┌─ DATASET
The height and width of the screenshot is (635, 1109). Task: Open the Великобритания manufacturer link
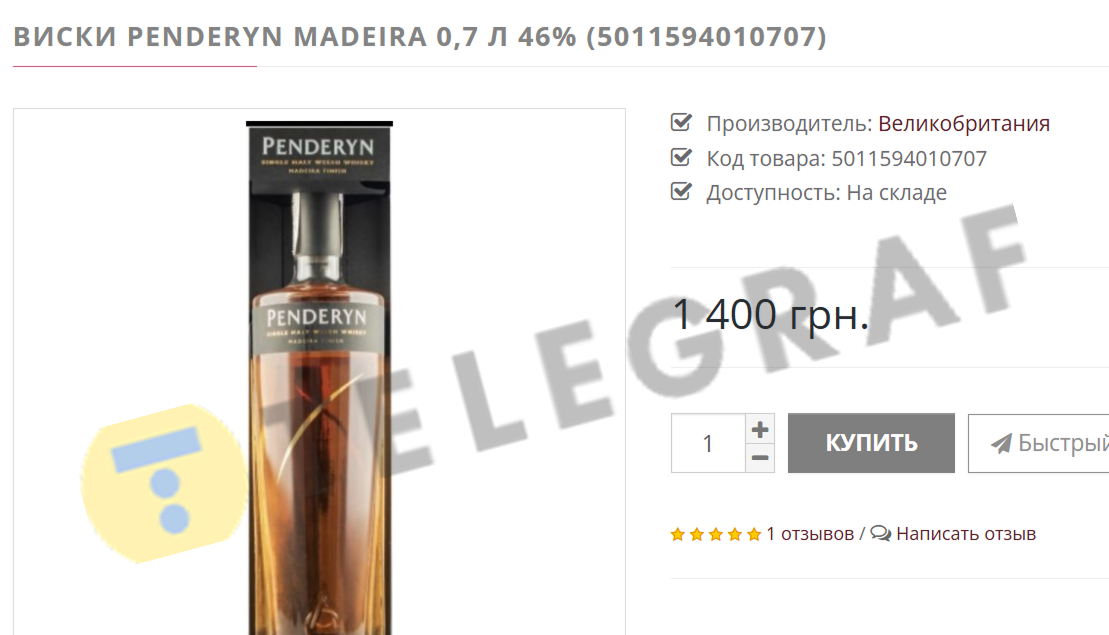(963, 124)
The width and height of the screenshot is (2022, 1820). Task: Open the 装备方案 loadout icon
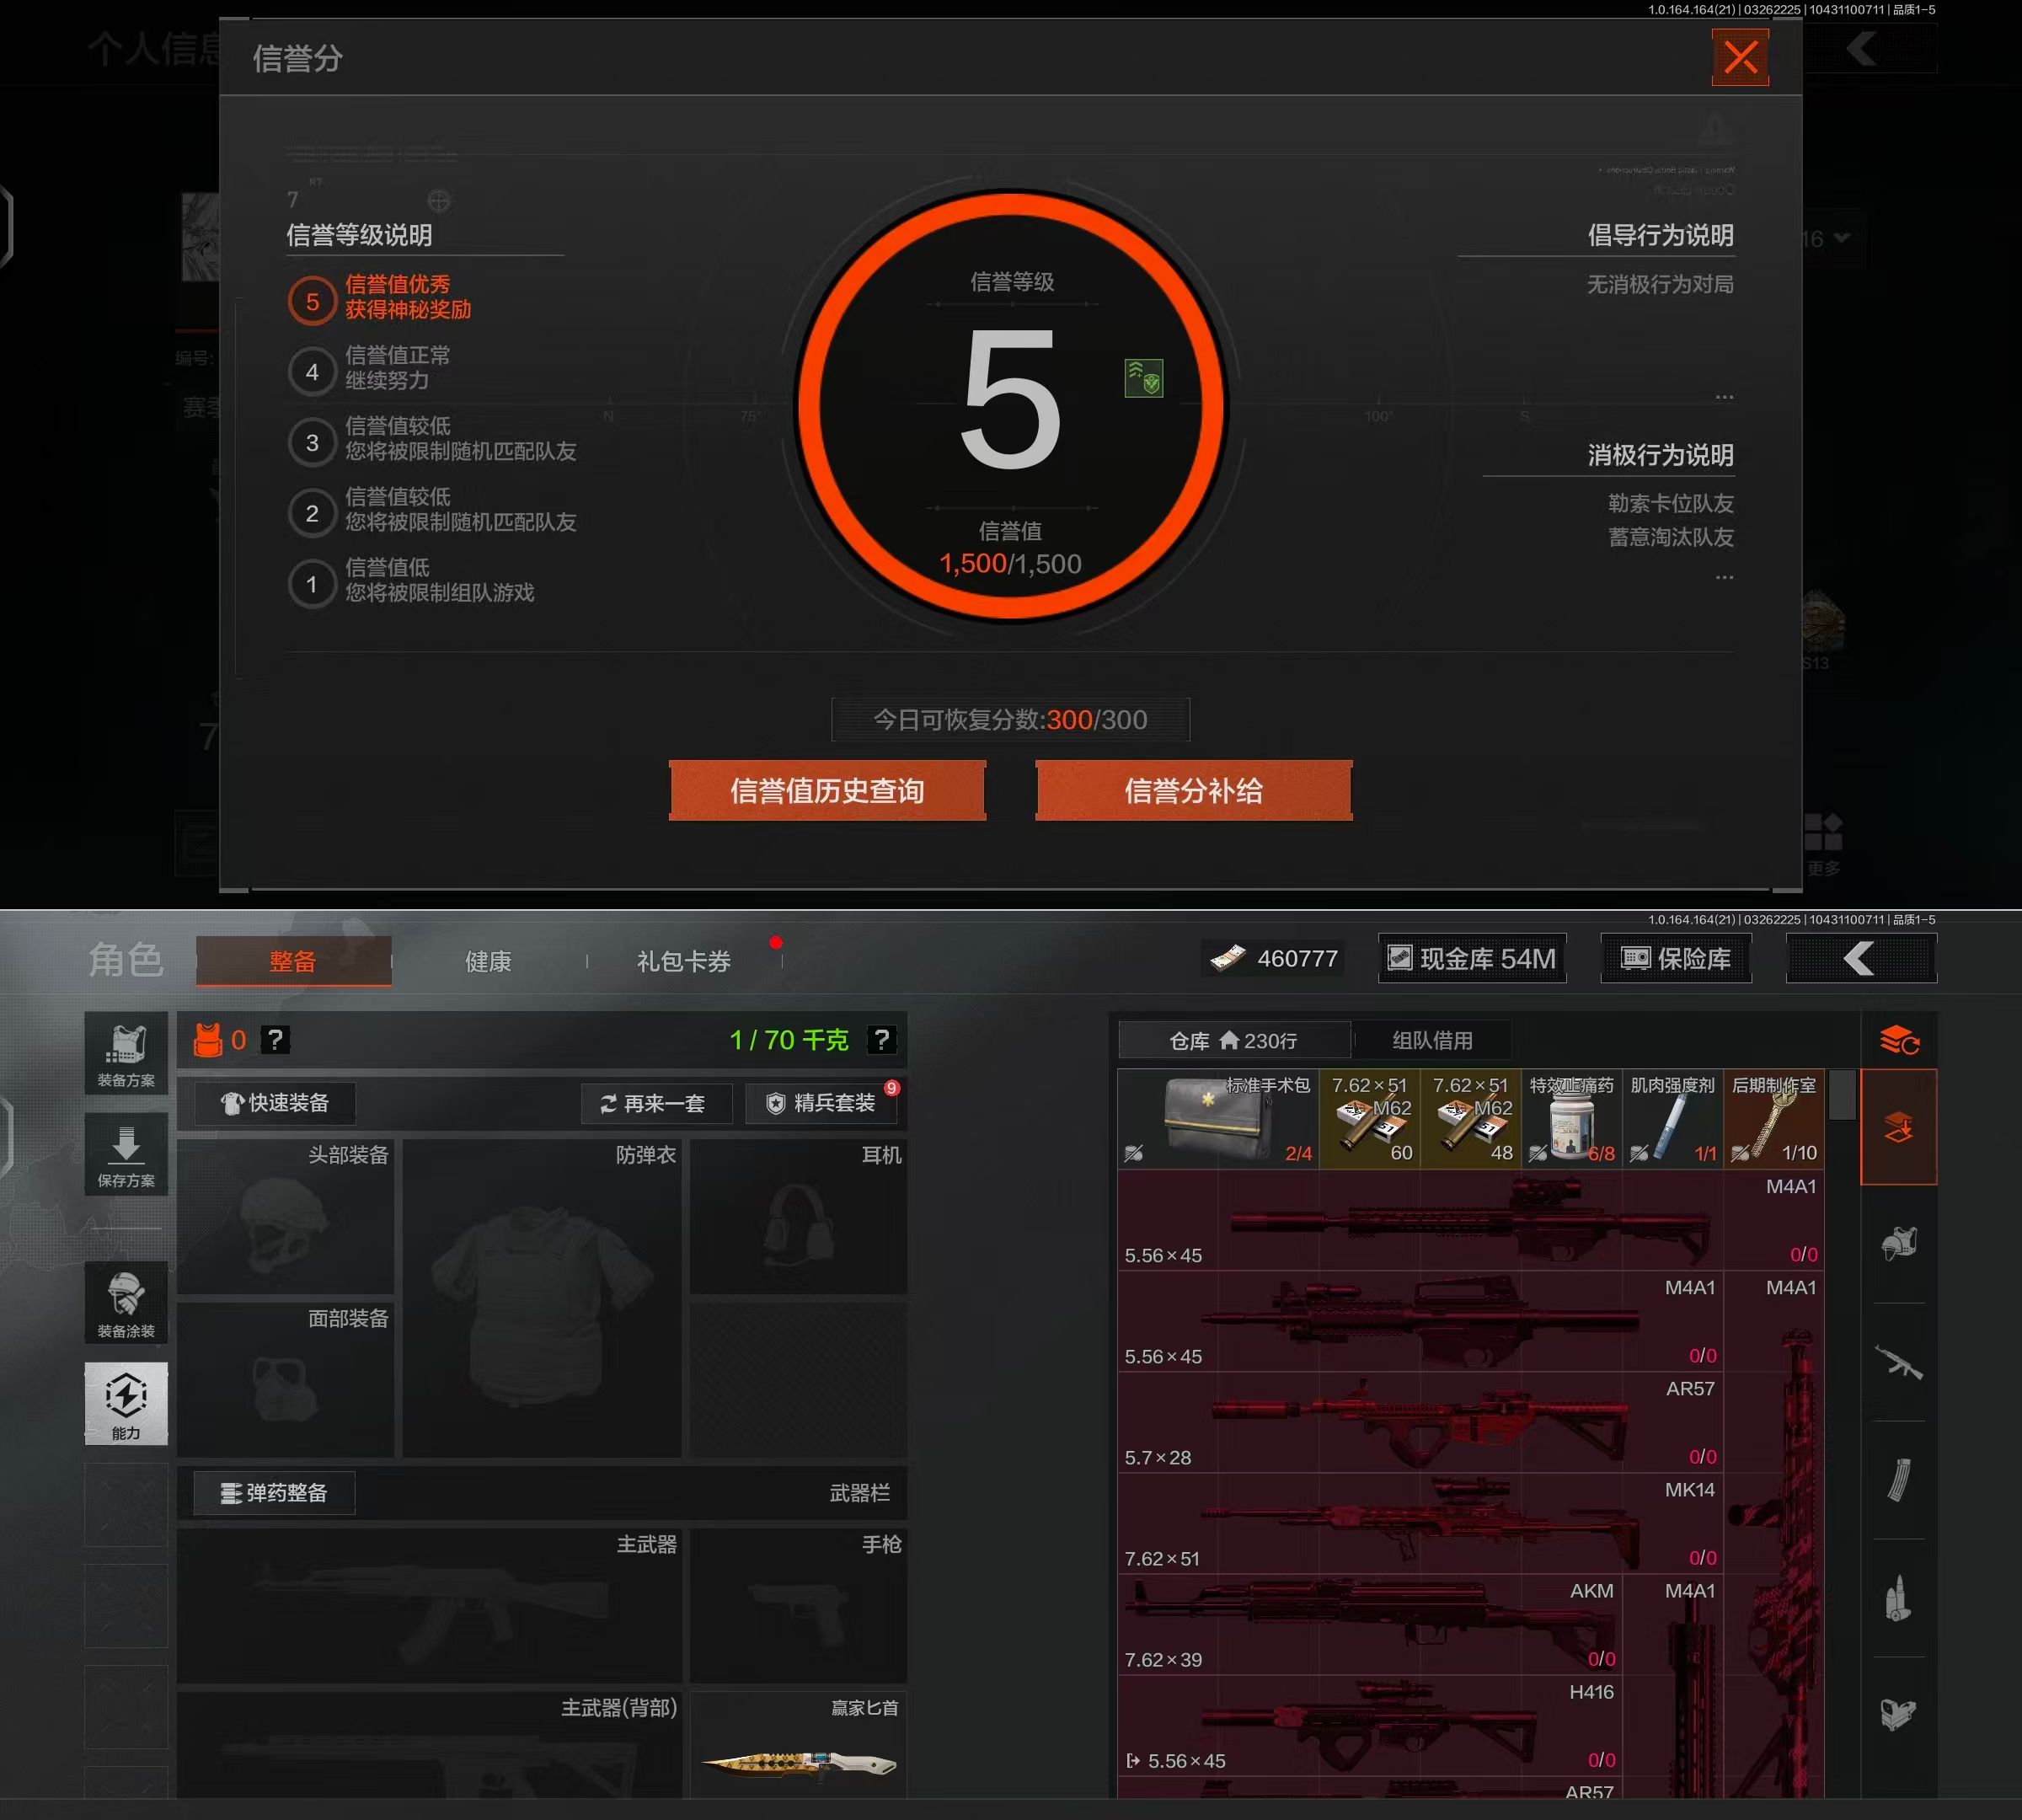pyautogui.click(x=125, y=1053)
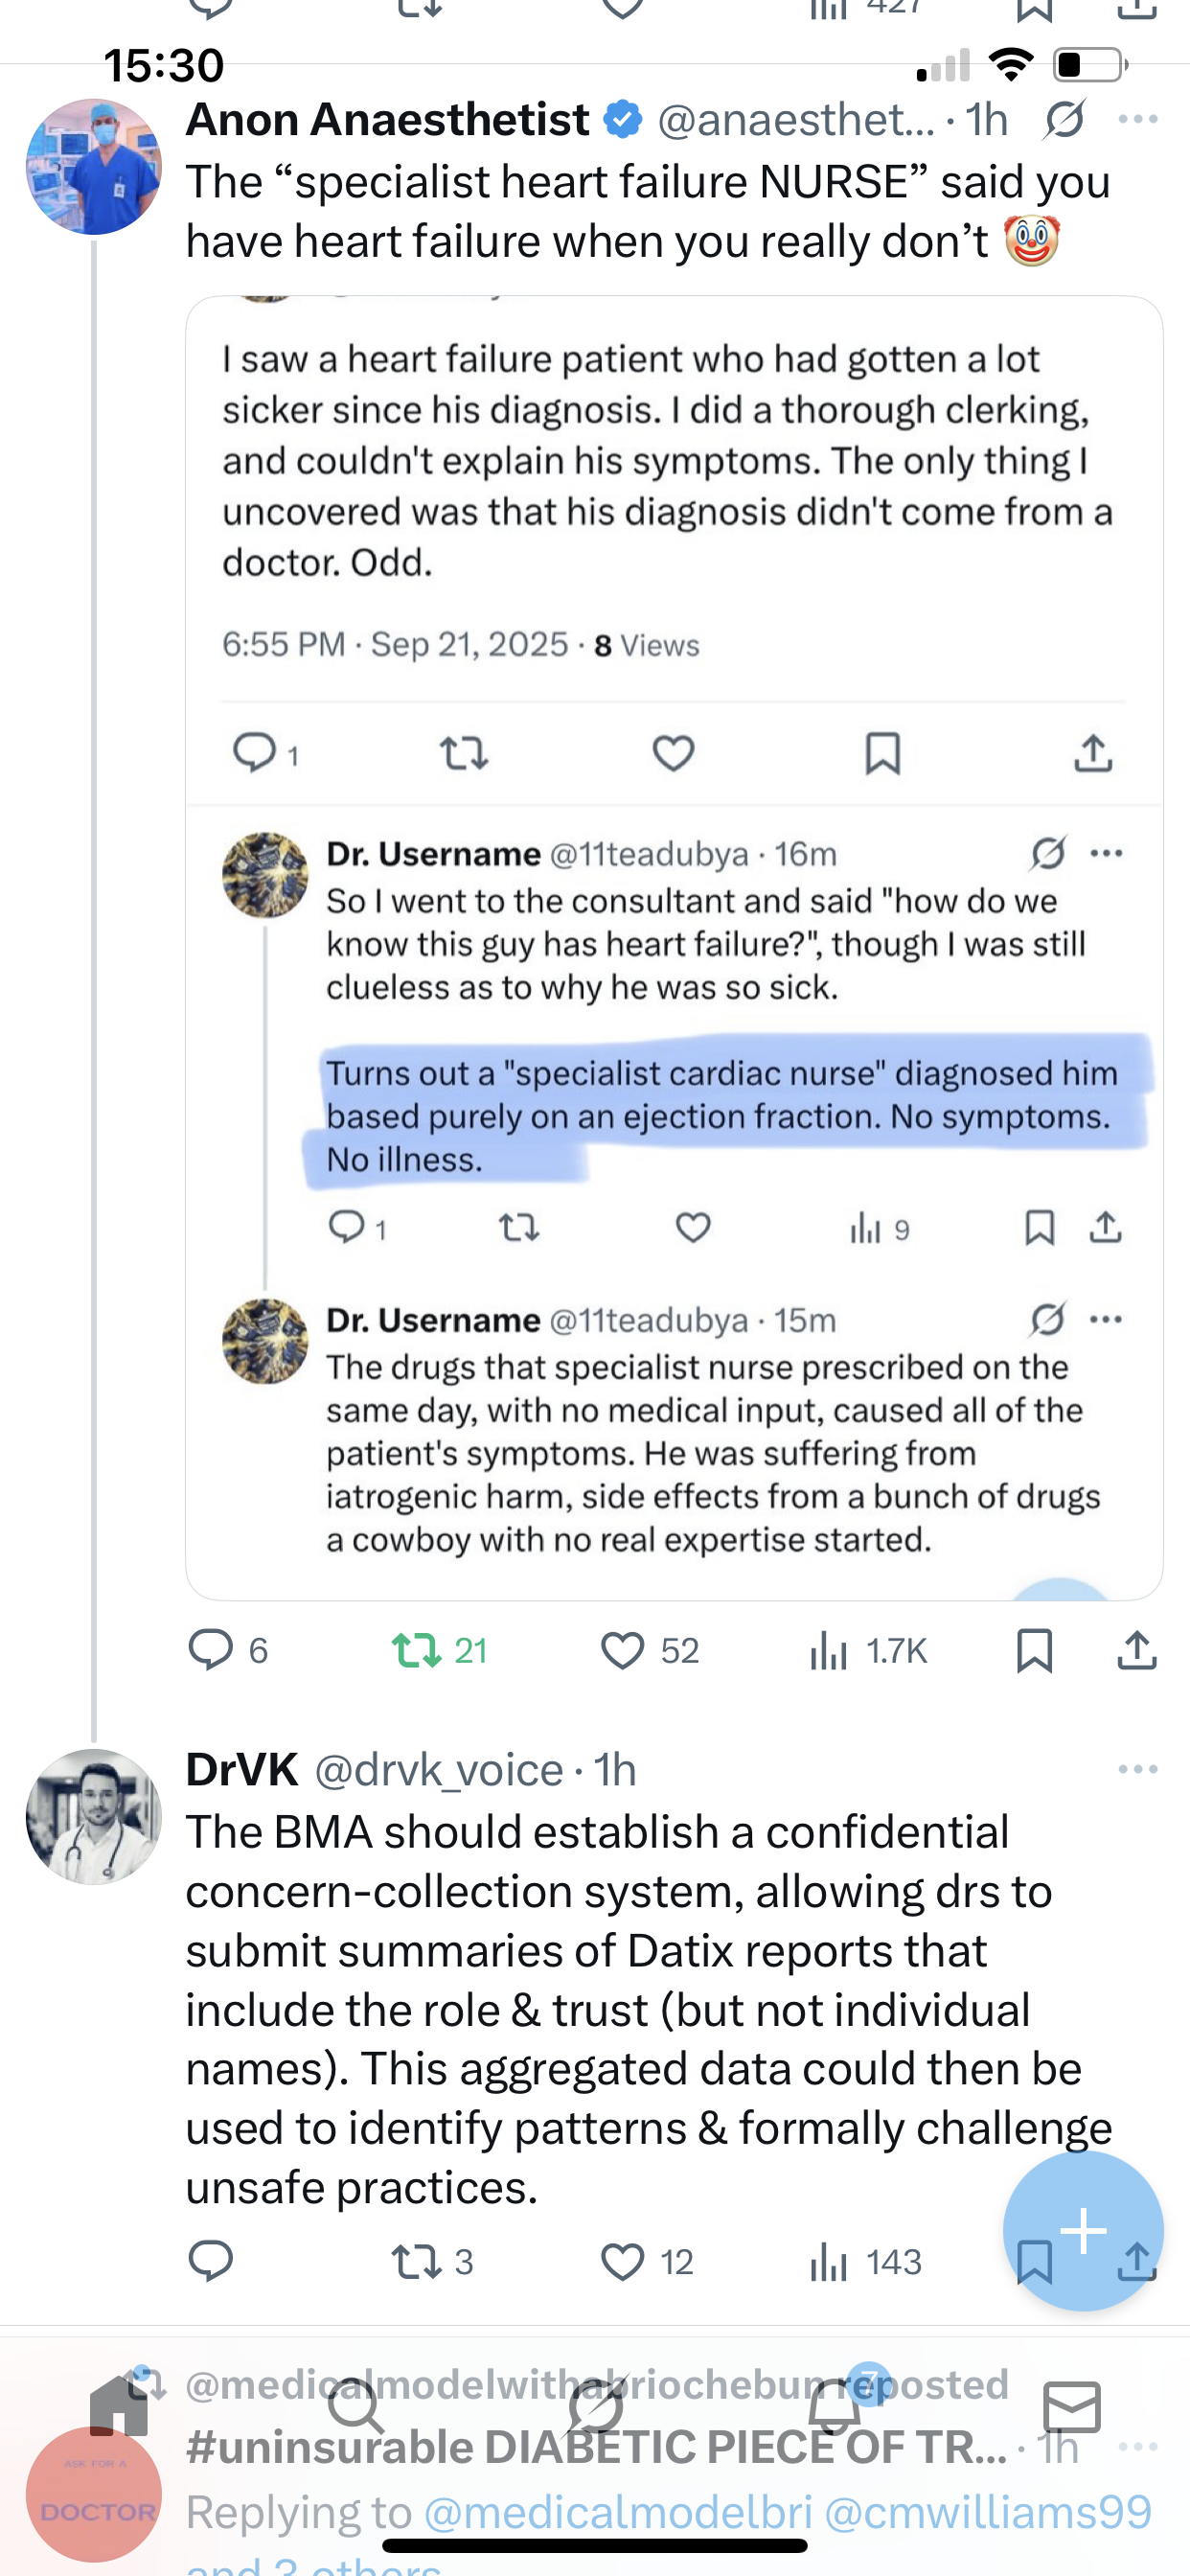1190x2576 pixels.
Task: Tap Grok icon on Anon Anaesthetist's tweet
Action: pyautogui.click(x=1064, y=120)
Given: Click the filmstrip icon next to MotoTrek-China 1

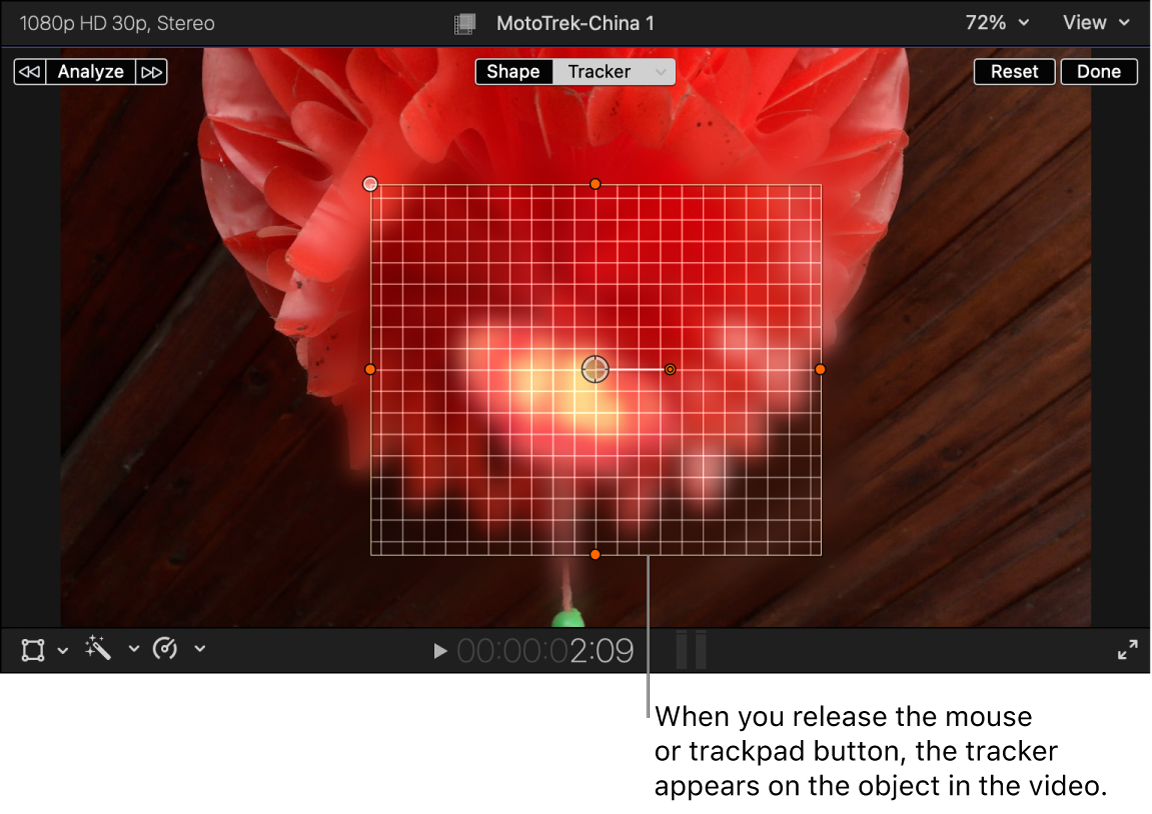Looking at the screenshot, I should (464, 23).
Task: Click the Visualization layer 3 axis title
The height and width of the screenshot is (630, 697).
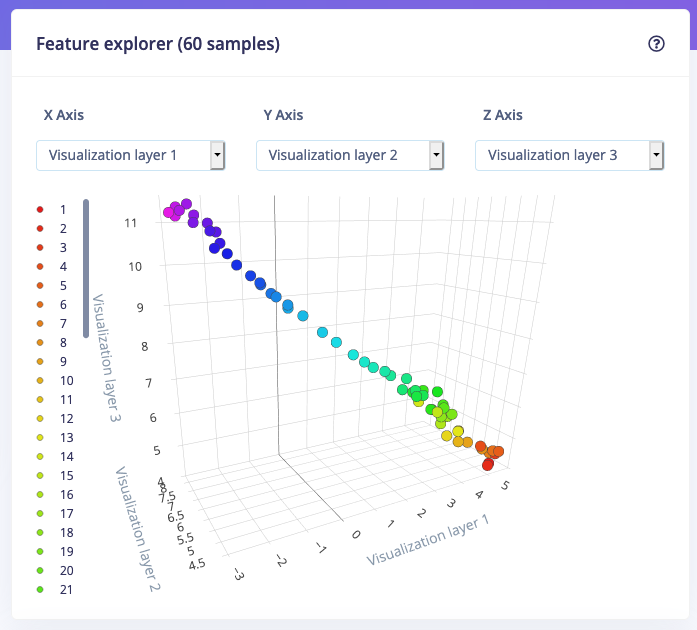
└─
In the rows above, swap "Open" for "Select" wherever it occurs, change nothing else, and write the rows out again without the pictures.

The height and width of the screenshot is (635, 1109). Task: Select the Великобритания manufacturer link
(963, 124)
The width and height of the screenshot is (2022, 1820). Task: Select the 装备方案 loadout icon
pyautogui.click(x=125, y=1053)
1190x2576 pixels.
Task: Tap Grok icon on Anon Anaesthetist's tweet
Action: pyautogui.click(x=1064, y=120)
Given: Click the filmstrip icon next to MotoTrek-China 1

Looking at the screenshot, I should (464, 23).
Task: Click the Visualization layer 3 axis title
The height and width of the screenshot is (630, 697).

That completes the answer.